#### [Consignes]
1. Recopiez fidèlement le passage de l'extrait qui s'ouvre sur les mots contenant "Lors de l’élection" et se clôt sur "qui se reconnaîtra.".
2. Selon l'extrait, comment s'appelle la plateforme au sein de laquelle le parti LCN s'est coalisé lors de l'élection présidentielle de 2018 ?

#### [Extrait du texte]
.....

Lors de l’élection présidentielle 2018, le parti politique LE CAMEROUN NOUVEAU (LCN) dont le suis le fondateur et président s’est coalisé avec d’autres forces politiques au sein d’une plateforme baptisée PPNR (Plateforme pour la nouvelle République). Les partisans de cette convention avaient porté leur choix de représentation sur le bâtonnier Akere Muna et aujourd’hui, 2 ans plus tard, j’observe le spectacle ubuesque et ô combien humain de funambules politiques qui loin d’avoir lu Machiavel se conforment à la comédie humaine des opportunismes de circonstances. Voici ma réponse à l’un d’eux qui se reconnaîtra.
UNE CONCEPTION PERSONNELLE DU MONDE
Cher ami,Sans coup férir, je pense pouvoir assertir que je fais partie de l’opposition camerounaise dite modérée, c’est-à-dire celle qui sans cesse guidée par la quête de raison essaie, tant bien que faire se peut, d’opposer l’analyse critique aux errements de l’obscurantisme fanatique viscéralement lié aux apories systématiques de l’extrémisme partisan.
C’est ce souci d’objectivité qui a toujours fait chorus avec notre action politique.Je me refuse donc à nous enfermer, mon parti politique LCN et moi dans des logiques claniques, ethno tribales ou d’affairismes qui obscurcissent la vue et empêchent une rationalisation objective des actions gouvernementales.
Cette quête effrénée de relativisme dans nos actions nous vaut souvent le soupçon d’équilibrisme, de neutralité ataraxique dans un contexte politique où les ad hominem cèdent la place à l’analyse critique, où les sentences irrémédiables, définitives, l’emportent sur une nuance des vérités enfouies et jaunies au soleil de l’indolence tropicale et des appétits circonstanciés.En toute chose, il faut de la nuance, la nécessaire cautèle d’un présupposé tangible devant une évidence unilatérale (dont soumise à interprétation), d’un bénéfice du doute en face de la conviction comminatoire la plus affirmée.

.....

#### [Entrées enregistrées]

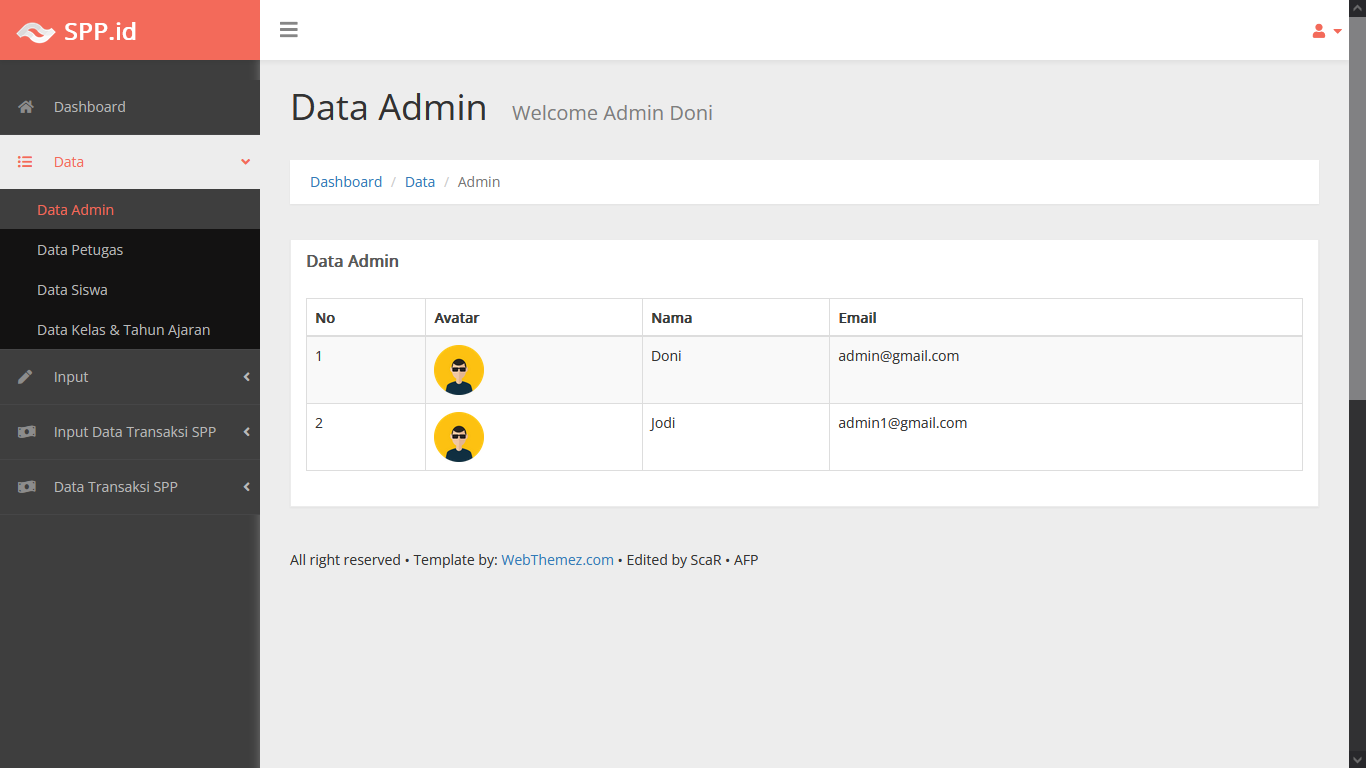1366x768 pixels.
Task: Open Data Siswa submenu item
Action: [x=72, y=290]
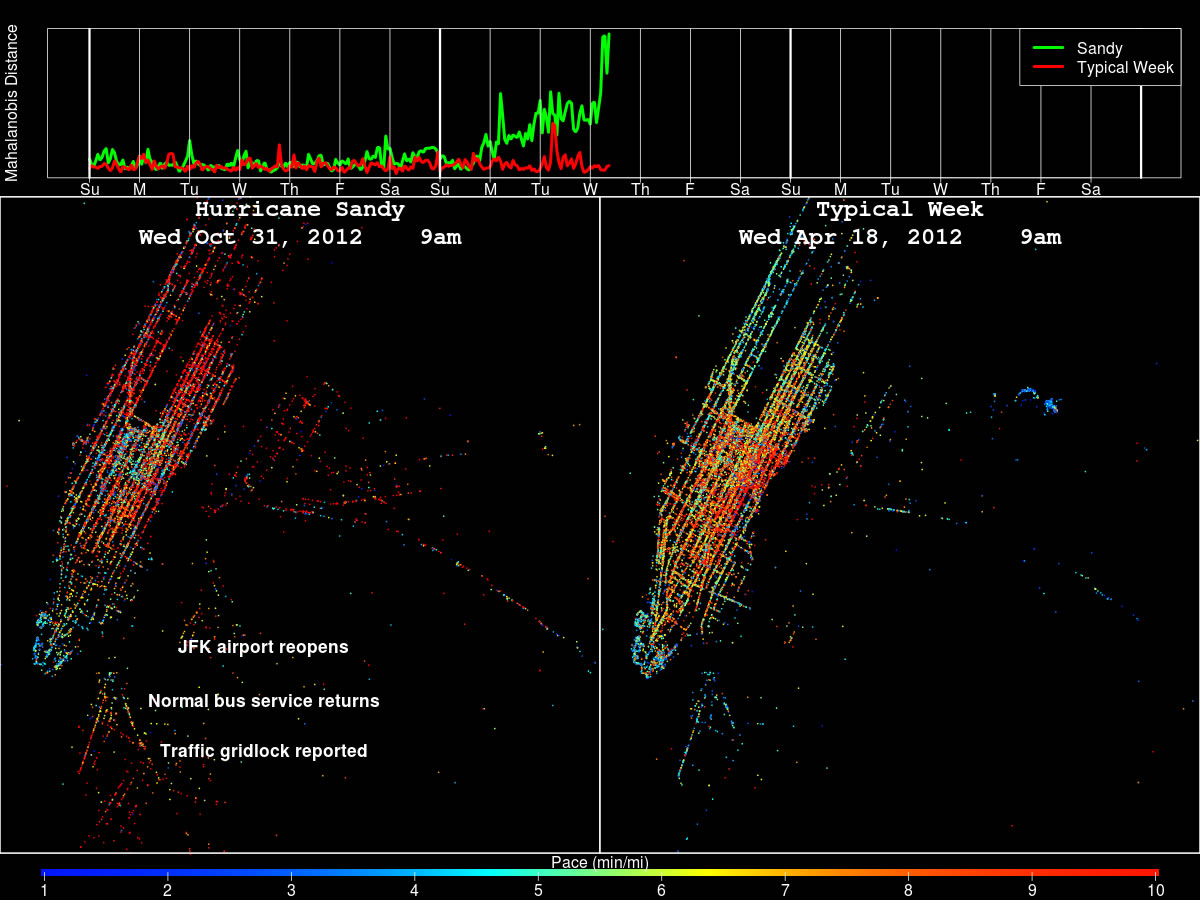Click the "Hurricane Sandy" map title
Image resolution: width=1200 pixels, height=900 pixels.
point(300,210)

.....

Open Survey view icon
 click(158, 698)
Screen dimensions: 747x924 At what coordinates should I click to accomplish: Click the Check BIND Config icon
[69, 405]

.....

#### [Corrigés par consigne]
1.
Lors de l’élection présidentielle 2018, le parti politique LE CAMEROUN NOUVEAU (LCN) dont le suis le fondateur et président s’est coalisé avec d’autres forces politiques au sein d’une plateforme baptisée PPNR (Plateforme pour la nouvelle République). Les partisans de cette convention avaient porté leur choix de représentation sur le bâtonnier Akere Muna et aujourd’hui, 2 ans plus tard, j’observe le spectacle ubuesque et ô combien humain de funambules politiques qui loin d’avoir lu Machiavel se conforment à la comédie humaine des opportunismes de circonstances. Voici ma réponse à l’un d’eux qui se reconnaîtra.

2. La Plateforme pour la nouvelle République (PPNR).